Could you post an example where BLASTP with identity >=90% and Diamond produce different results (alignments)? Can Diamond replace BLASTP, BLASTN, BLASTX and TBLASTN? How faster is Diamond than BLAST?
I think (due to our results and the Diamond publication), they should produce the same results for these highly similar hits, i.e. >=90% id. Due to the publication (figure above) Diamond blastp is ~2 magnitudes faster than blasp in default mode and >3 magnitudes in fast mode suitable for >90% seq id hits. It also provides an blastx mode. As far as I know, blastn/tblastn is not possible. May I kindly refere you to https://github.com/bbuchfink/diamond/wiki/3.-Command-line-options#sensitivity-modes
In AMRFinderPlus tblastn
on a 7 Mbp genome takes 90 sec. (using 1 core, 2500 GHz).

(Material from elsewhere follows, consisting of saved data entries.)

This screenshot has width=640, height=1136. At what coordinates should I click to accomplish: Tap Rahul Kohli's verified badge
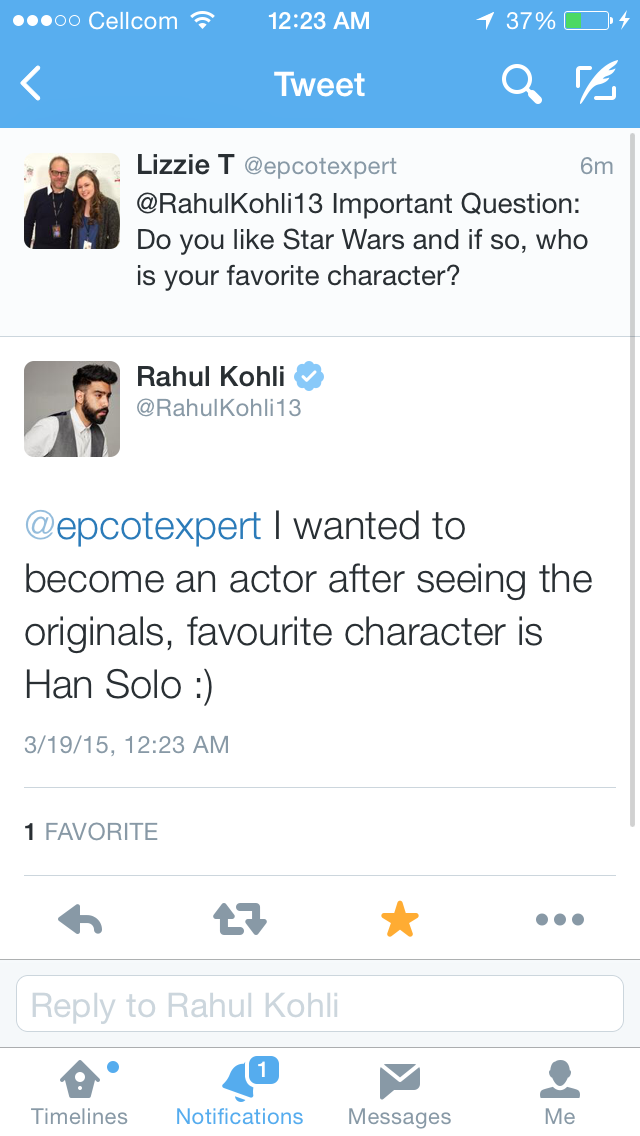coord(309,377)
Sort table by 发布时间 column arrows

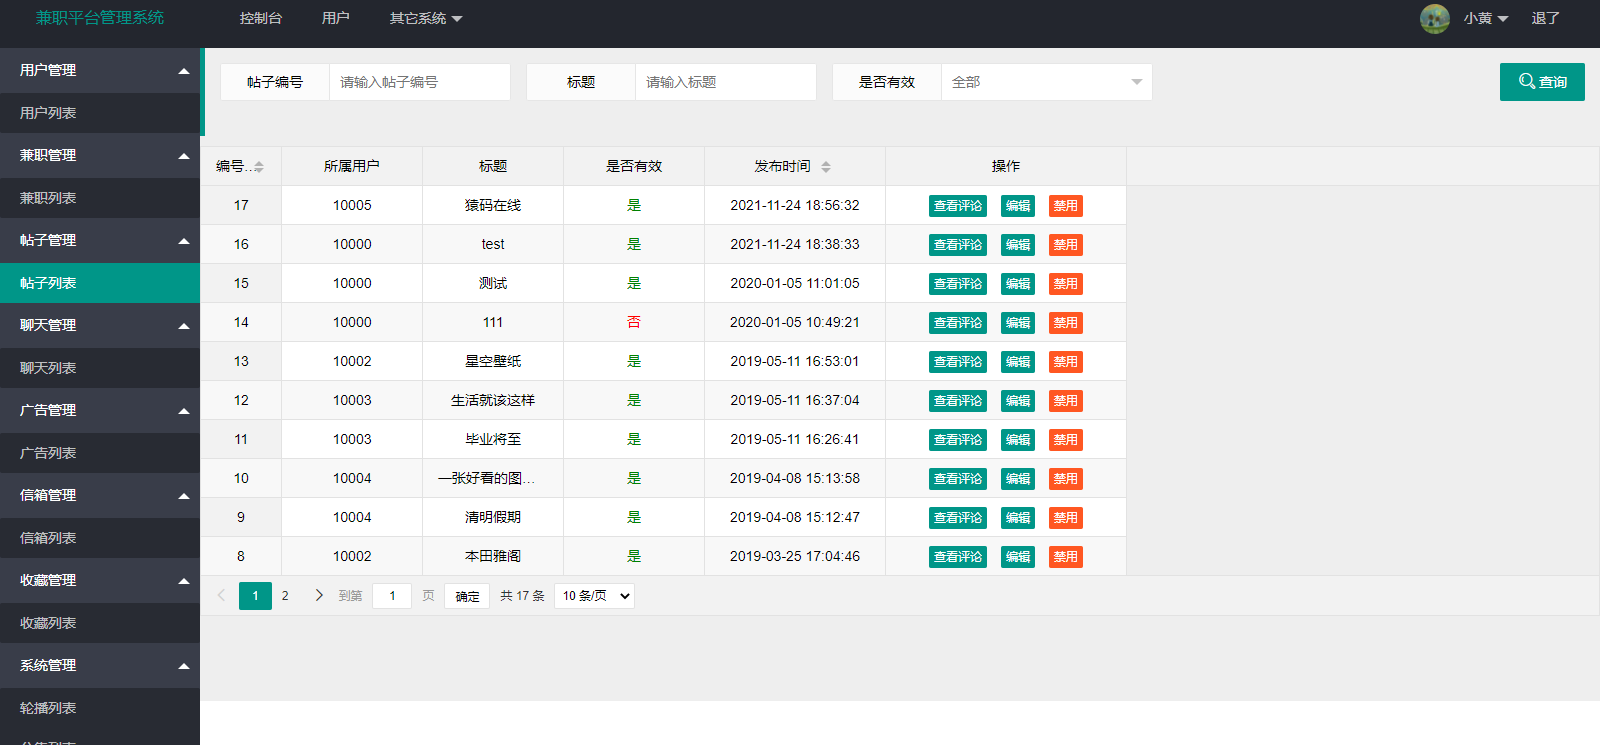click(x=826, y=167)
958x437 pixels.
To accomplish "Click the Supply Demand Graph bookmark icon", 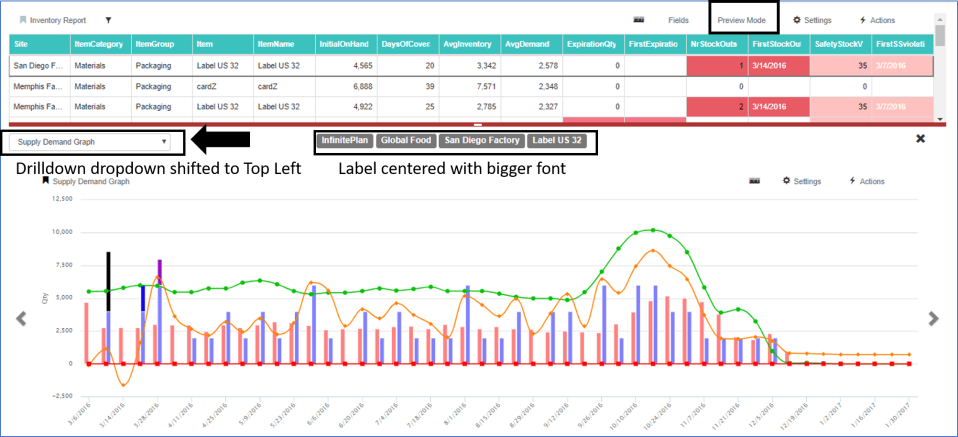I will point(45,182).
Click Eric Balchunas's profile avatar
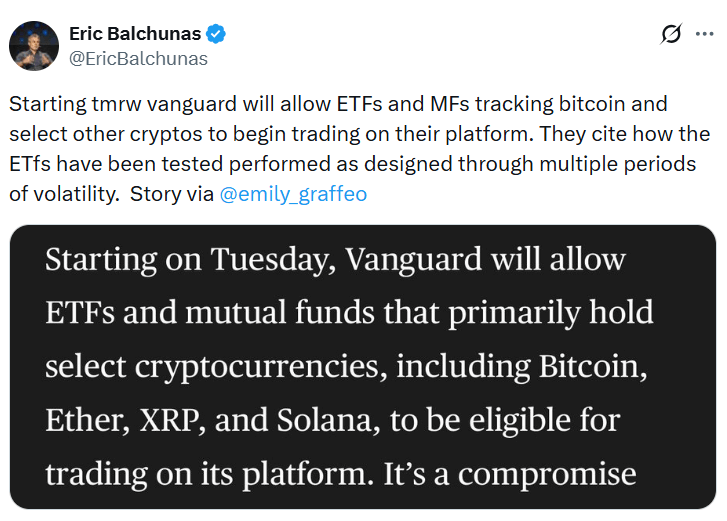The image size is (727, 521). (x=33, y=46)
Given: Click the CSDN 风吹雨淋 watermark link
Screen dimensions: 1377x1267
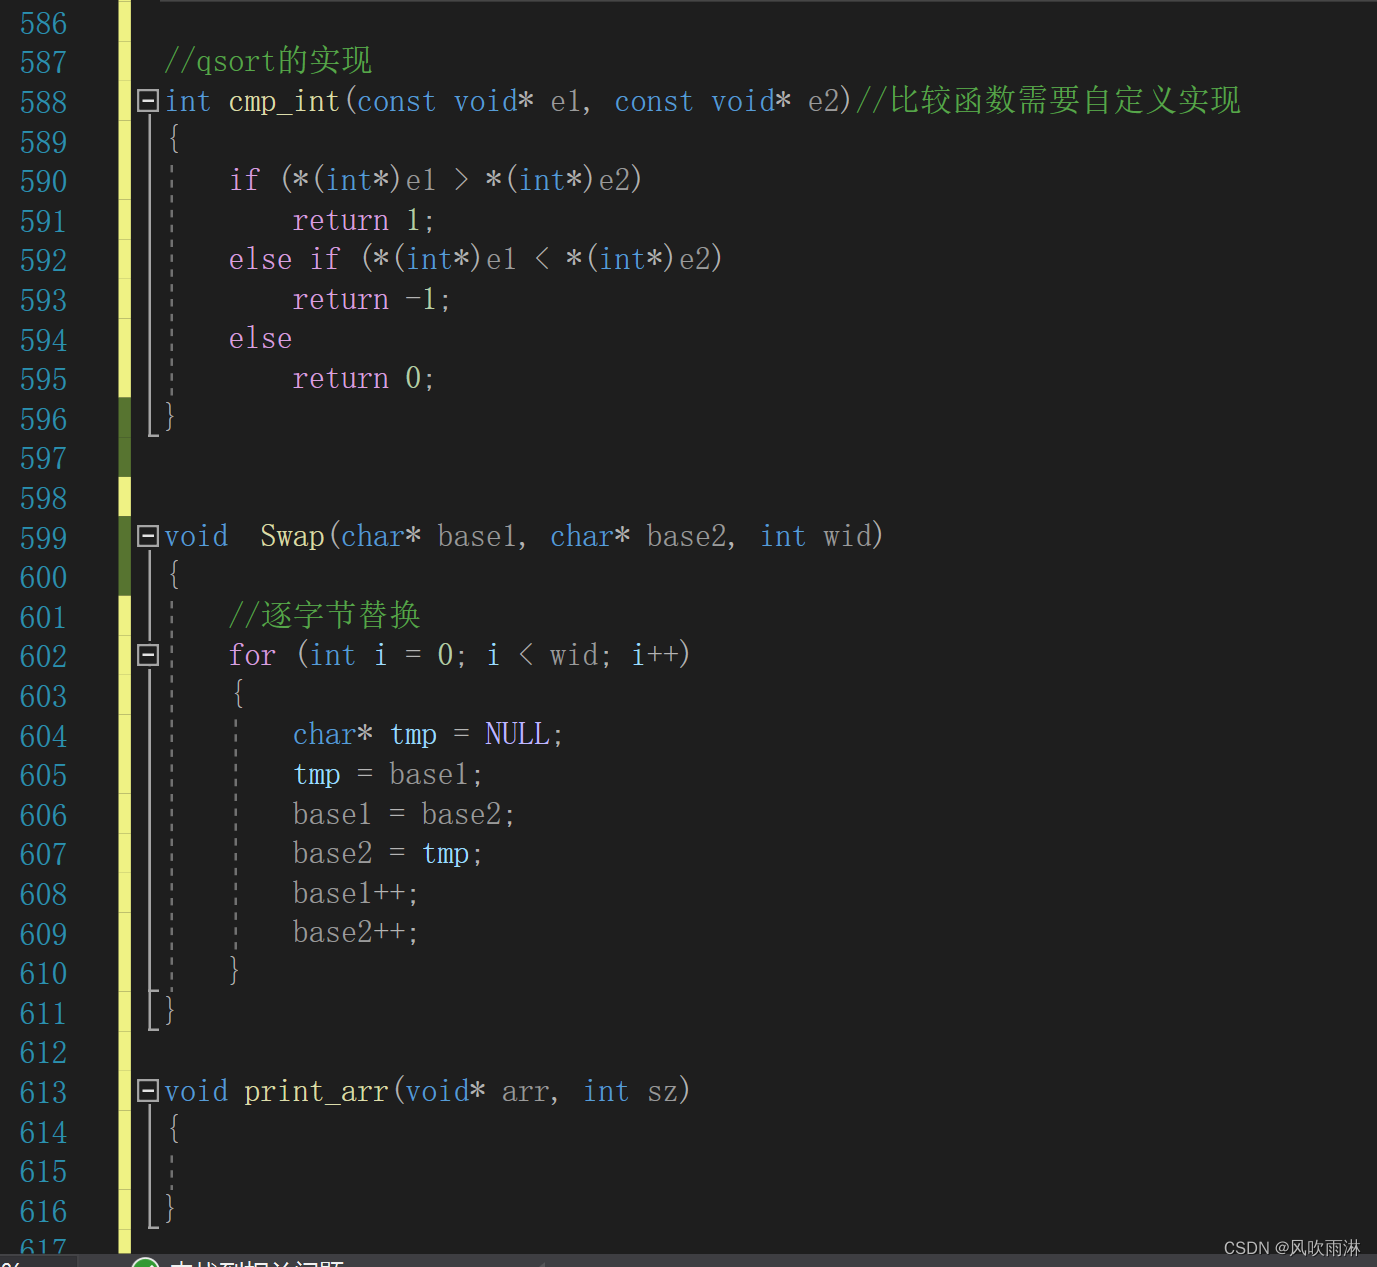Looking at the screenshot, I should (x=1290, y=1247).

If that can be made faster that will be a big improvement.
Doesn't AMRFinderPlus also use blastp
? I think this is where diamond
could make a difference.
AMRFinderPlus does use blastp, but the way we use blastp parallelizes better, and is faster than the tblastn step that is the slowest step currently, that's why @vbrover brought it up. The blastp does take some time though, so we'll check out your suggestion.
Thanks!
Well we haven't yet tried diamond, but this suggestion prompted us to spend some time optimizing the blast parameters. There is likely room for further improvements, but being very conservative and careful to make sure we won't miss any alignments, we improved the time of combined runs by an average of over 50% in version 3.11.8. Unfortunately one of the optimizations caused issues with bioconda. Note that performance and optimization are highly dependent on the input sequences.
Would it be possible to include the option to use diamond as an alternative to blast?